给定指令 A ▸
请逐字抄录这篇双色球爬虫文章中的一段。从含有“生成的表格打开验证数据正确性”的那句开始，抄完“model = RandomForestRegressor(n_estimators=100, random_state=1)”后停止。
给定指令 B ▸
在这篇双色球爬虫文章的代码中，turn_page 函数为什么只取 pageList 的前30项？请用一到三句话说明。
给定指令 C ▸
请接着这篇双色球爬虫文章的最后一句往下续写。

----- 引用原文 -----

【Python爬虫】利用爬虫抓取双色球开奖号码,获取完整数据,简洁45行代码实现,更新时间2023-06-28
作者:mmseoamin日期:2023-12-05

链接:https://pan.baidu.com/s/18oE308_NVNPaCOACw_H5Hw?pwd=abc1 

利用爬虫抓取双色球开奖号码,获取完整数据,简洁45行代码实现,更新时间2023-06-28

这是网上的数据,怎么将它爬取下来

【Python爬虫】利用爬虫抓取双色球开奖号码,获取完整数据,简洁45行代码实现,更新时间2023-06-28,第1张

它将只爬取最近30期的双色球开奖号码,并将结果写入到名为 "双色球开奖结果.csv" 的文件中。

import requests
import os
from bs4 import BeautifulSoup
def download(url, page):
    html = requests.get(url).text
    soup = BeautifulSoup(html, 'html.parser')
    list = soup.select('div.ball_box01 ul li')
    ball = []
    for li in list:
        ball.append(li.string)
    write_to_excel(page, ball)
    print(f"第{page}期开奖结果录入完成")
def write_to_excel(page, ball):
    f = open('双色球开奖结果.csv', 'a', encoding='utf_8_sig')
    f.write(f'第{page}期,{ball[0]},{ball[1]},{ball[2]},{ball[3]},{ball[4]},{ball[5]},{ball[6]}\n')
    f.close()
def turn_page():
    url = "http://kaijiang.500.com/ssq.shtml"
    html = requests.get(url).text
    soup = BeautifulSoup(html, 'html.parser')
    pageList = soup.select("div.iSelectList a")
    # 获取最近30期的页码
    recent_pages = pageList[:30]
    for p in recent_pages:
        url = p['href']
        page = p.string
        download(url, page)
def main():
    if os.path.exists('双色球开奖结果.csv'):
        os.remove('双色球开奖结果.csv')
    turn_page()
if __name__ == '__main__':
    main()

【Python爬虫】利用爬虫抓取双色球开奖号码,获取完整数据,简洁45行代码实现,更新时间2023-06-28,第2张 【Python爬虫】利用爬虫抓取双色球开奖号码,获取完整数据,简洁45行代码实现,更新时间2023-06-28,第3张

生成的表格打开验证数据正确性

非常好,下面写出神经网络进行预测

import pandas as pd
import numpy as np
from sklearn.ensemble import RandomForestRegressor
# 读取数据
data = pd.read_csv('双色球开奖结果.csv')
# 提取特征和标签
features = data.iloc[:, 1:7]  # 红色球特征
labels = data.iloc[:, 1:7]  # 红色球标签
# 创建随机森林回归模型
model = RandomForestRegressor(n_estimators=100, random_state=1)
# 拟合模型
model.fit(features, labels)
# 预测下一期的红色球号码
next_features = model.predict(features.iloc[-1].values.reshape(1, -1))
next_features = np.round(next_features).astype(int)
# 打印预测的红色球号码
print("预测的红色球号码:", next_features)

----- 提供材料 -----

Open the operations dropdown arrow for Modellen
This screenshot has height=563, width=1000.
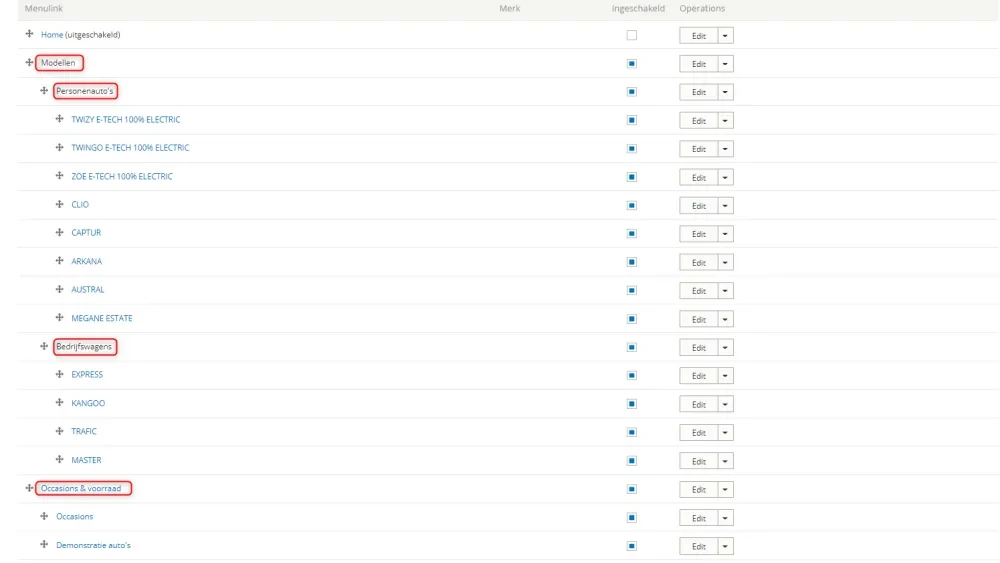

-----

参考答案 A ▸
生成的表格打开验证数据正确性

非常好,下面写出神经网络进行预测

import pandas as pd
import numpy as np
from sklearn.ensemble import RandomForestRegressor
# 读取数据
data = pd.read_csv('双色球开奖结果.csv')
# 提取特征和标签
features = data.iloc[:, 1:7]  # 红色球特征
labels = data.iloc[:, 1:7]  # 红色球标签
# 创建随机森林回归模型
model = RandomForestRegressor(n_estimators=100, random_state=1)

参考答案 B ▸
这样做是为了获取最近30期的页码。文章说明该程序只爬取最近30期的双色球开奖号码，并把结果写入“双色球开奖结果.csv”。

参考答案 C ▸
 这个预测方式好像有点简单了,弄一个多层感知机进行预测

import pandas as pd
import numpy as np
from sklearn.neural_network import MLPRegressor
# 读取数据
data = pd.read_csv('双色球开奖结果.csv')
# 提取特征和标签
features = data.iloc[:, 1:7]  # 红色球特征
labels = data.iloc[:, 1:7]  # 红色球标签
# 创建多层感知机回归模型
model = MLPRegressor(hidden_layer_sizes=(100,), random_state=1)
# 拟合模型
model.fit(features, labels)
# 预测下一期的红色球号码
next_features = model.predict(features.iloc[[-1]])
next_features = np.round(next_features).astype(int)
# 打印预测的红色球号码
print("预测的红色球号码:", next_features)

这两个代码预测的号码不一样,可能是因为使用的模型不一样导致的。随便玩玩吧。

再做一个模拟双色球游戏,如果选择的号码中了,会显示绿色。

【Python爬虫】利用爬虫抓取双色球开奖号码,获取完整数据,简洁45行代码实现,更新时间2023-06-28,第4张

【Python爬虫】利用爬虫抓取双色球开奖号码,获取完整数据,简洁45行代码实现,更新时间2023-06-28,第5张

import tkinter as tk
import random
class DoubleColorBallGame:
    def __init__(self, master):
        self.master = master
        self.master.title("双色球游戏")
        self.master.geometry("600x400")
        self.red_balls = []
        self.blue_balls = []
        self.selected_red_balls = []
        self.selected_blue_ball = None
        self.create_red_ball_buttons()
        self.create_blue_ball_buttons()
        self.create_draw_button()
        self.create_clear_button()
        self.create_result_label()
    def create_red_ball_buttons(self):
        red_frame = tk.Frame(self.master)
        red_frame.pack(pady=10)
        for i in range(1, 34):
            button = tk.Button(red_frame, text=str(i), width=2, command=lambda i=i: self.select_red_ball(i))
            button.grid(row=(i - 1) // 11, column=(i - 1) % 11, padx=2, pady=2)
            self.red_balls.append(button)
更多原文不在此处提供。